Exercise requirements. Your response should be the complete set of records, reproduced exactly.

Records from a collection:
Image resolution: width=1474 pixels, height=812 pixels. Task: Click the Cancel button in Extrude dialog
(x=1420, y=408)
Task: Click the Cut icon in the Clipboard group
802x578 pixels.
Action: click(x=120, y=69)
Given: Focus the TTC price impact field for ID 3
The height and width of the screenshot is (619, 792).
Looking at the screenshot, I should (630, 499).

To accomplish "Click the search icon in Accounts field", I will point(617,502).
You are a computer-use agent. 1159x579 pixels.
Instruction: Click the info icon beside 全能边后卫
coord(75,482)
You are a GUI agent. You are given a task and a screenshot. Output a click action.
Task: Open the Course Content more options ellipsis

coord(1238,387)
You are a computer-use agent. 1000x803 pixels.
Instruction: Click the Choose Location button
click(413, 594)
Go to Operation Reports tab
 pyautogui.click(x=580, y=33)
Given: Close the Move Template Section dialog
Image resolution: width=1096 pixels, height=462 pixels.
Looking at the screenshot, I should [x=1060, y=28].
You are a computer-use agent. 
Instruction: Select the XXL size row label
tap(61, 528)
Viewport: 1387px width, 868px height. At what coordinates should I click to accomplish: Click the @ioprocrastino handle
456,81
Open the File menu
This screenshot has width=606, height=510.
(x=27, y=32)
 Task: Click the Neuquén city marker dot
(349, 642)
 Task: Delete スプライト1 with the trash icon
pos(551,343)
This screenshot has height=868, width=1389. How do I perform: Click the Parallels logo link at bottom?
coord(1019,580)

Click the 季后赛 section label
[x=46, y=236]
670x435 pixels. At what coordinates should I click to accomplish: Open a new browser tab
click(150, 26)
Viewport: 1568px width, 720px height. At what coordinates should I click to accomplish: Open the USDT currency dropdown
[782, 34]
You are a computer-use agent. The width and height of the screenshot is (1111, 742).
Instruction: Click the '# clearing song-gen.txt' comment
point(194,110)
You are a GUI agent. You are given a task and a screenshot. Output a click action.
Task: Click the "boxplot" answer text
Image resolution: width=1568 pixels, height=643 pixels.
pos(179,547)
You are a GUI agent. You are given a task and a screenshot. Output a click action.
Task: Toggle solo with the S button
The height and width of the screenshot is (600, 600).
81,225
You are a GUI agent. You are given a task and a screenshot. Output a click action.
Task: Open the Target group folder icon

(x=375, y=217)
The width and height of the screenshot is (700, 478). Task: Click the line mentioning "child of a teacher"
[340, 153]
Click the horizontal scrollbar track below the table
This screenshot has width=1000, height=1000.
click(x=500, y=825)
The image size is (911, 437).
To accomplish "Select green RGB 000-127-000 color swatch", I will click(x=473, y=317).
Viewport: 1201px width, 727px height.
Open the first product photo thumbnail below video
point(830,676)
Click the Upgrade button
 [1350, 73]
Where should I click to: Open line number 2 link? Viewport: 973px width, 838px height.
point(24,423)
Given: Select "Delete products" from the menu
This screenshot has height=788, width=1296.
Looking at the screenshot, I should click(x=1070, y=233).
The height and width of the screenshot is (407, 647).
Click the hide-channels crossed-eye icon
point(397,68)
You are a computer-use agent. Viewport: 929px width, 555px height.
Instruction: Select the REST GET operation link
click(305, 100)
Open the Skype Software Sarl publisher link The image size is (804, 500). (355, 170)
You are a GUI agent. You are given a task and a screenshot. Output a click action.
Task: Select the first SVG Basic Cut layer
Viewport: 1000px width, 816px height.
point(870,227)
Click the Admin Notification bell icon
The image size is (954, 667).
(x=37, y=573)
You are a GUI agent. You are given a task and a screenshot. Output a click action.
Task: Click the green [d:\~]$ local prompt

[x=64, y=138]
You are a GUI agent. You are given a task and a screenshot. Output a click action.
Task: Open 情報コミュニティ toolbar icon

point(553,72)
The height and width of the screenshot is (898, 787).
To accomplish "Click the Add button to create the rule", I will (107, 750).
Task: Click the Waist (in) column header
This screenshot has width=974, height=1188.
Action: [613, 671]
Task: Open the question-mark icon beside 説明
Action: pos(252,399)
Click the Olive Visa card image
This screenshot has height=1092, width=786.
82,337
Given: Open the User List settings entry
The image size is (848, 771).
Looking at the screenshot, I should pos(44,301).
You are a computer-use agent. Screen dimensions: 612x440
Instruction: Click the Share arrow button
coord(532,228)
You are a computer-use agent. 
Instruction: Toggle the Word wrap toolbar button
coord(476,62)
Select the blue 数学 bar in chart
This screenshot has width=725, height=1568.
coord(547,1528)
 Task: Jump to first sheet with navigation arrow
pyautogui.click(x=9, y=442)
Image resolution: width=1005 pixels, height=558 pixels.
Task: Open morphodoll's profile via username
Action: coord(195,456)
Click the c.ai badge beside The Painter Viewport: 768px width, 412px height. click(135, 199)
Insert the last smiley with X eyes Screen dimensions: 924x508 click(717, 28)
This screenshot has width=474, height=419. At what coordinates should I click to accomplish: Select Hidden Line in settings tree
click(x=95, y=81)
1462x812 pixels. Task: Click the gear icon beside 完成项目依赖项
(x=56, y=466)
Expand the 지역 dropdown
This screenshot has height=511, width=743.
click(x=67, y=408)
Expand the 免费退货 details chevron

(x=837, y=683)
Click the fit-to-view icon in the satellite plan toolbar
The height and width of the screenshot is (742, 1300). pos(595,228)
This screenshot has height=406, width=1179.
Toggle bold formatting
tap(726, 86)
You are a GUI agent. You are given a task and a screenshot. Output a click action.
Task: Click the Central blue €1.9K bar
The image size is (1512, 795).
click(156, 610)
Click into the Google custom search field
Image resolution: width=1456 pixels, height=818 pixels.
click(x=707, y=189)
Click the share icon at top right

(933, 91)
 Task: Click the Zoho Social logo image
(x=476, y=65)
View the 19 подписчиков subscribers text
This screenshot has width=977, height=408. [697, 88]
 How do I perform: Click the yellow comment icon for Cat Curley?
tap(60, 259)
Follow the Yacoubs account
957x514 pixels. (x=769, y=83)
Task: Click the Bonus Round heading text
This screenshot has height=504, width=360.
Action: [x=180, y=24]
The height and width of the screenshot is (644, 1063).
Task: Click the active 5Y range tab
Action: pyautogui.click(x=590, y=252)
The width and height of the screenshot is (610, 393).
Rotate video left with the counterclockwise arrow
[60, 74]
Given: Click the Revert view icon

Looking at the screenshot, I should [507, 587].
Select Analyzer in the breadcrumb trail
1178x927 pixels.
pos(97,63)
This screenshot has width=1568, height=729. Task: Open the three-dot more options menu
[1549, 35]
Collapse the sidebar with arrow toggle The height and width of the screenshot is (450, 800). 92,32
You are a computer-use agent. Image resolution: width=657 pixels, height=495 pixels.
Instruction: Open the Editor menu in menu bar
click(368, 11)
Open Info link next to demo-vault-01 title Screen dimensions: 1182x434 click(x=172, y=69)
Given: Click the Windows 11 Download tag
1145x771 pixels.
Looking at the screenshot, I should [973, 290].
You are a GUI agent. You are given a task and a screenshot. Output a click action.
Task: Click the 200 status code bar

Exercise response.
Image resolution: width=1474 pixels, height=812 pixels. Task: Click the Cancel button in Extrude dialog
(x=1420, y=408)
Task: Click the Cut icon in the Clipboard group
802x578 pixels.
Action: click(x=120, y=69)
Given: Focus the TTC price impact field for ID 3
The height and width of the screenshot is (619, 792).
Looking at the screenshot, I should (630, 499).

To accomplish "Click the search icon in Accounts field", I will point(617,502).
You are a computer-use agent. 1159x579 pixels.
Instruction: Click the info icon beside 全能边后卫
coord(75,482)
You are a GUI agent. You are given a task and a screenshot. Output a click action.
Task: Open the Course Content more options ellipsis

coord(1238,387)
You are a computer-use agent. 1000x803 pixels.
Instruction: Click the Choose Location button
click(413, 594)
Go to Operation Reports tab
 pyautogui.click(x=580, y=33)
Given: Close the Move Template Section dialog
Image resolution: width=1096 pixels, height=462 pixels.
Looking at the screenshot, I should [x=1060, y=28].
You are a computer-use agent. 
Instruction: Select the XXL size row label
tap(61, 528)
Viewport: 1387px width, 868px height. At what coordinates should I click to accomplish: Click the @ioprocrastino handle
456,81
Open the File menu
This screenshot has width=606, height=510.
(x=27, y=32)
 Task: Click the Neuquén city marker dot
(349, 642)
 Task: Delete スプライト1 with the trash icon
pos(551,343)
This screenshot has height=868, width=1389. How do I perform: Click the Parallels logo link at bottom?
coord(1019,580)

Click the 季后赛 section label
[x=46, y=236]
670x435 pixels. At what coordinates should I click to accomplish: Open a new browser tab
click(150, 26)
Viewport: 1568px width, 720px height. At what coordinates should I click to accomplish: Open the USDT currency dropdown
[782, 34]
You are a computer-use agent. The width and height of the screenshot is (1111, 742).
Instruction: Click the '# clearing song-gen.txt' comment
point(194,110)
You are a GUI agent. You are given a task and a screenshot. Output a click action.
Task: Click the "boxplot" answer text
Image resolution: width=1568 pixels, height=643 pixels.
pos(179,547)
You are a GUI agent. You are given a task and a screenshot. Output a click action.
Task: Toggle solo with the S button
The height and width of the screenshot is (600, 600).
81,225
You are a GUI agent. You are given a task and a screenshot. Output a click action.
Task: Open the Target group folder icon

(x=375, y=217)
The width and height of the screenshot is (700, 478). Task: Click the line mentioning "child of a teacher"
[340, 153]
Click the horizontal scrollbar track below the table
This screenshot has width=1000, height=1000.
click(x=500, y=825)
The image size is (911, 437).
To accomplish "Select green RGB 000-127-000 color swatch", I will click(x=473, y=317).
Viewport: 1201px width, 727px height.
Open the first product photo thumbnail below video
point(830,676)
Click the Upgrade button
 [1350, 73]
Where should I click to: Open line number 2 link? Viewport: 973px width, 838px height.
point(24,423)
Given: Select "Delete products" from the menu
This screenshot has height=788, width=1296.
Looking at the screenshot, I should click(x=1070, y=233).
The height and width of the screenshot is (407, 647).
Click the hide-channels crossed-eye icon
point(397,68)
You are a computer-use agent. Viewport: 929px width, 555px height.
Instruction: Select the REST GET operation link
click(305, 100)
Open the Skype Software Sarl publisher link The image size is (804, 500). (355, 170)
You are a GUI agent. You are given a task and a screenshot. Output a click action.
Task: Select the first SVG Basic Cut layer
Viewport: 1000px width, 816px height.
point(870,227)
Click the Admin Notification bell icon
The image size is (954, 667).
(x=37, y=573)
You are a GUI agent. You are given a task and a screenshot. Output a click action.
Task: Click the green [d:\~]$ local prompt

[x=64, y=138]
You are a GUI agent. You are given a task and a screenshot. Output a click action.
Task: Open 情報コミュニティ toolbar icon

point(553,72)
The height and width of the screenshot is (898, 787).
To accomplish "Click the Add button to create the rule", I will (107, 750).
Task: Click the Waist (in) column header
This screenshot has width=974, height=1188.
Action: [613, 671]
Task: Open the question-mark icon beside 説明
Action: pos(252,399)
Click the Olive Visa card image
This screenshot has height=1092, width=786.
82,337
Given: Open the User List settings entry
The image size is (848, 771).
Looking at the screenshot, I should pos(44,301).
You are a computer-use agent. Screen dimensions: 612x440
Instruction: Click the Share arrow button
coord(532,228)
You are a computer-use agent. 
Instruction: Toggle the Word wrap toolbar button
coord(476,62)
Select the blue 数学 bar in chart
This screenshot has width=725, height=1568.
coord(547,1528)
 Task: Jump to first sheet with navigation arrow
pyautogui.click(x=9, y=442)
Image resolution: width=1005 pixels, height=558 pixels.
Task: Open morphodoll's profile via username
Action: coord(195,456)
Click the c.ai badge beside The Painter Viewport: 768px width, 412px height. click(135, 199)
Insert the last smiley with X eyes Screen dimensions: 924x508 click(717, 28)
This screenshot has width=474, height=419. At what coordinates should I click to accomplish: Select Hidden Line in settings tree
click(x=95, y=81)
1462x812 pixels. Task: Click the gear icon beside 完成项目依赖项
(x=56, y=466)
Expand the 지역 dropdown
This screenshot has height=511, width=743.
click(x=67, y=408)
Expand the 免费退货 details chevron

(x=837, y=683)
Click the fit-to-view icon in the satellite plan toolbar
The height and width of the screenshot is (742, 1300). pos(595,228)
This screenshot has height=406, width=1179.
Toggle bold formatting
tap(726, 86)
You are a GUI agent. You are given a task and a screenshot. Output a click action.
Task: Click the Central blue €1.9K bar
The image size is (1512, 795).
click(156, 610)
Click into the Google custom search field
Image resolution: width=1456 pixels, height=818 pixels.
click(x=707, y=189)
Click the share icon at top right

(933, 91)
 Task: Click the Zoho Social logo image
(x=476, y=65)
View the 19 подписчиков subscribers text
This screenshot has width=977, height=408. [697, 88]
 How do I perform: Click the yellow comment icon for Cat Curley?
tap(60, 259)
Follow the Yacoubs account
957x514 pixels. (x=769, y=83)
Task: Click the Bonus Round heading text
This screenshot has height=504, width=360.
Action: [x=180, y=24]
The height and width of the screenshot is (644, 1063).
Task: Click the active 5Y range tab
Action: pyautogui.click(x=590, y=252)
The width and height of the screenshot is (610, 393).
Rotate video left with the counterclockwise arrow
[60, 74]
Given: Click the Revert view icon

Looking at the screenshot, I should [507, 587].
Select Analyzer in the breadcrumb trail
1178x927 pixels.
pos(97,63)
This screenshot has width=1568, height=729. Task: Open the three-dot more options menu
[1549, 35]
Collapse the sidebar with arrow toggle The height and width of the screenshot is (450, 800). 92,32
You are a computer-use agent. Image resolution: width=657 pixels, height=495 pixels.
Instruction: Open the Editor menu in menu bar
click(368, 11)
Open Info link next to demo-vault-01 title Screen dimensions: 1182x434 click(x=172, y=69)
Given: Click the Windows 11 Download tag
1145x771 pixels.
Looking at the screenshot, I should [973, 290].
You are a GUI agent. You are given a task and a screenshot. Output a click action.
Task: Click the 200 status code bar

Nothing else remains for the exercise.